Столько воды утекло с тех пор, и вот теперь все мы, от бай Мите до Весо, озаботились вдруг этими самыми нивами, трубами, извергающими дым, почерневшими речными руслами — да, изурочили мы и потравили природу, но ведь космос-то дело другое, он необъятен, там можно хватать и урочить сколько вздумается, только бы нам ступить на Луну, на Марс, на Венеру. Что это — любопытство, любомудрие или гонка с моторами?
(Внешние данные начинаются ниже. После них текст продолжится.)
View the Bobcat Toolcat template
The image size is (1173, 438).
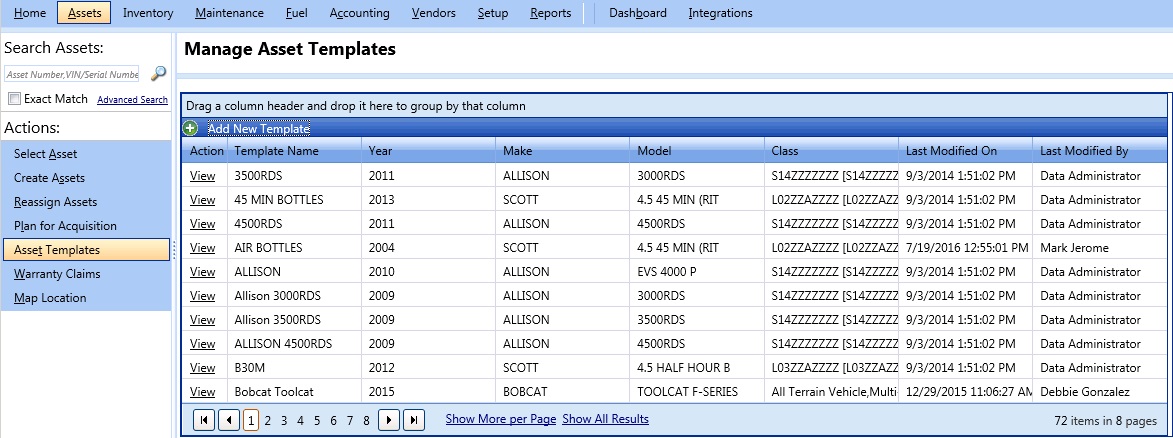point(202,392)
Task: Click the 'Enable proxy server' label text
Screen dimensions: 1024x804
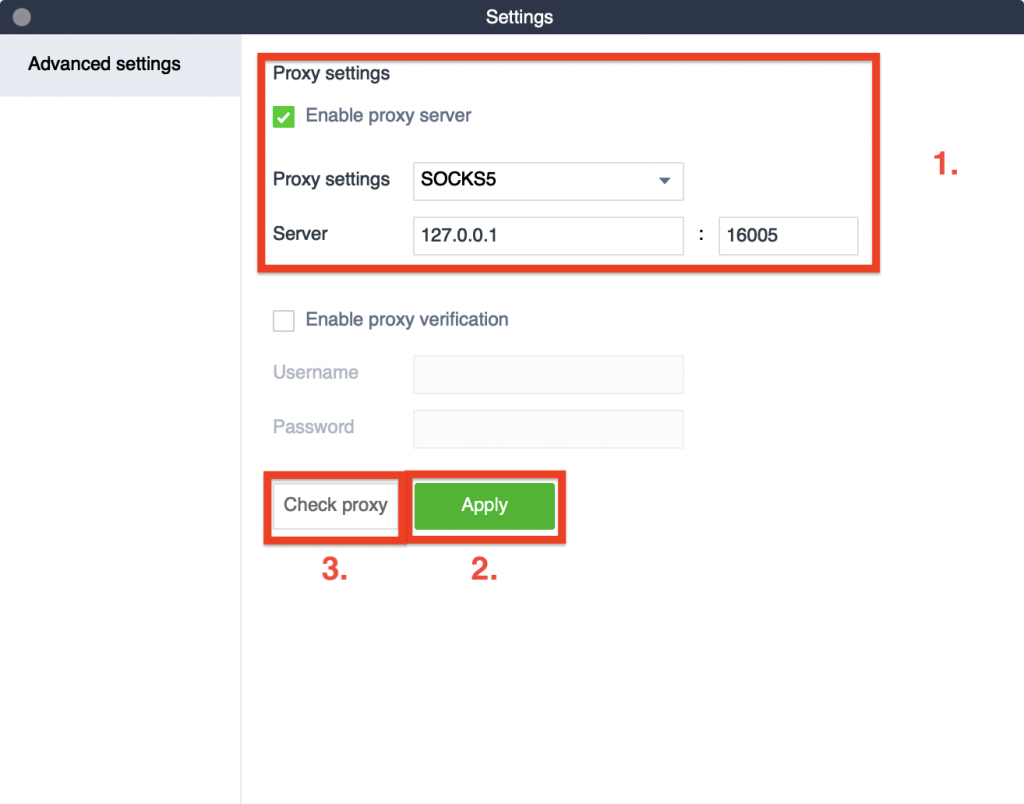Action: [x=388, y=116]
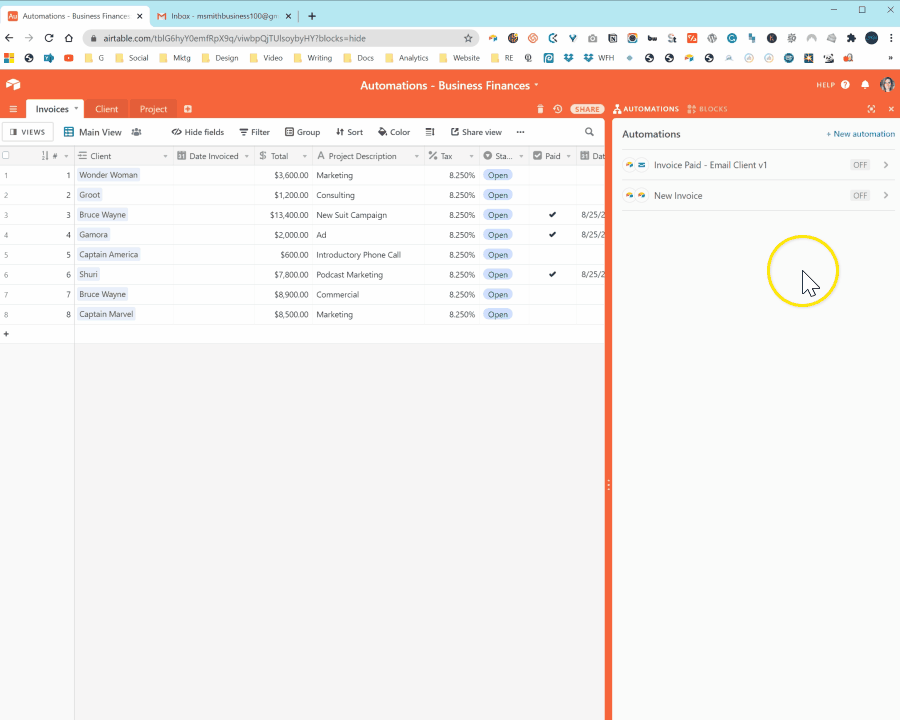The image size is (900, 720).
Task: Expand the Invoice Paid automation chevron
Action: (886, 165)
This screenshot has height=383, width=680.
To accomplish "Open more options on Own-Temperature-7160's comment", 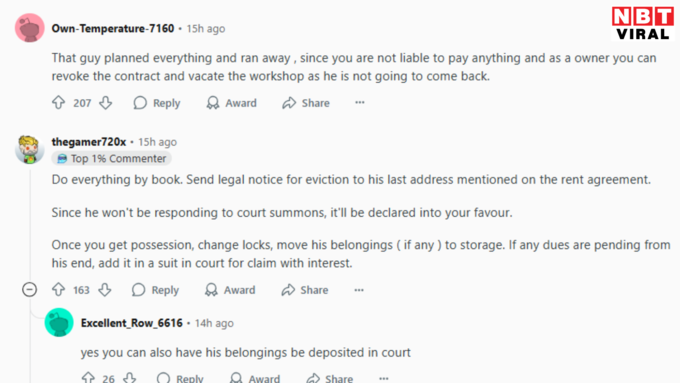I will 360,103.
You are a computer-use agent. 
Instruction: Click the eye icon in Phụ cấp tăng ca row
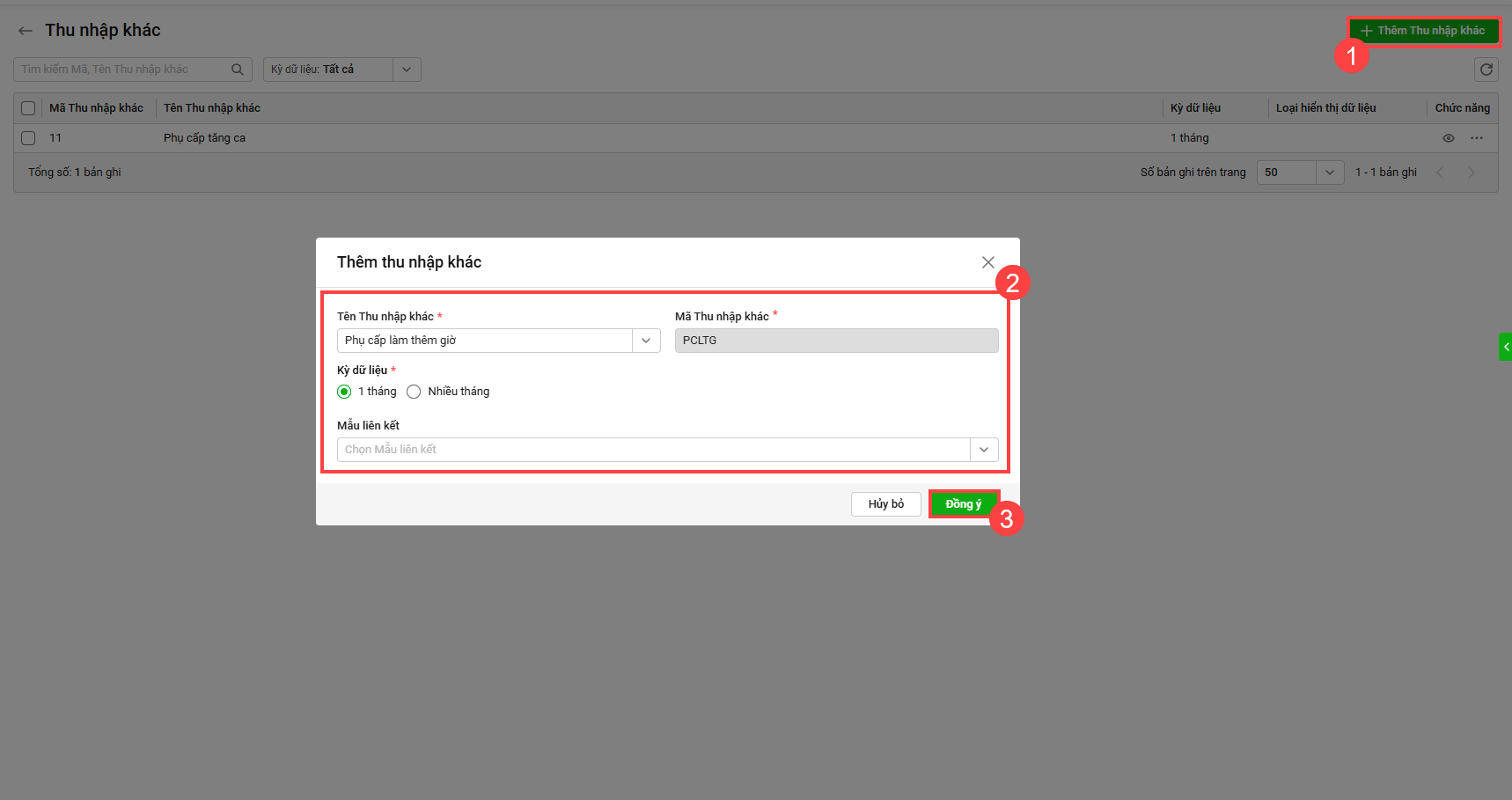click(1449, 138)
Весо бы ответил, что это миссия. Сам он вел жизнь умеренную, плакаться не любил, имел довольно точное представление о своих возможностях, но в исключительность этой самой миссии верил неколебимо: угнездившийся в нем потомственный бедняк требовал все больше благ и удобств для людей, что сумма сумма-рум означало все больше телесных удовольствий, умственной усталости и духовной лени. Он не отдавал себе отчета в том, что наше бедное тело не только результат простого обмена веществ, о нет. Что из них выделяется, возвышаясь над ними, особенное вещество, кислород, великий газ существования и свободы. Весо не думает так. Для него все в этом мире можно свести к Пользе и впрячь в ее колесницу, и дух — тоже. И вместе с тем много в нем ценных черт — от демоса, как шутил иногда Нягол,— твердость и выносливость, чувство национального. А на редакторство он меня все же не сманит, рассудил про себя Нягол.
Выпили, закусили, и спор окончательно был забыт. По общей просьбе Марга спела несколько песен — для Весо классических, для Нягола народных. Спела задушевно, с тонкими переливами, которые оба по-своему почувствовали и оценили. Няголу, однако, не нравились стилизованные гласные, которых придерживалась Марга. Слишком отшлифовано, до глянца, выпирает форма. А может, и в его слоге так же вот выпирают кое-какие слова, выисканные и оглаженные?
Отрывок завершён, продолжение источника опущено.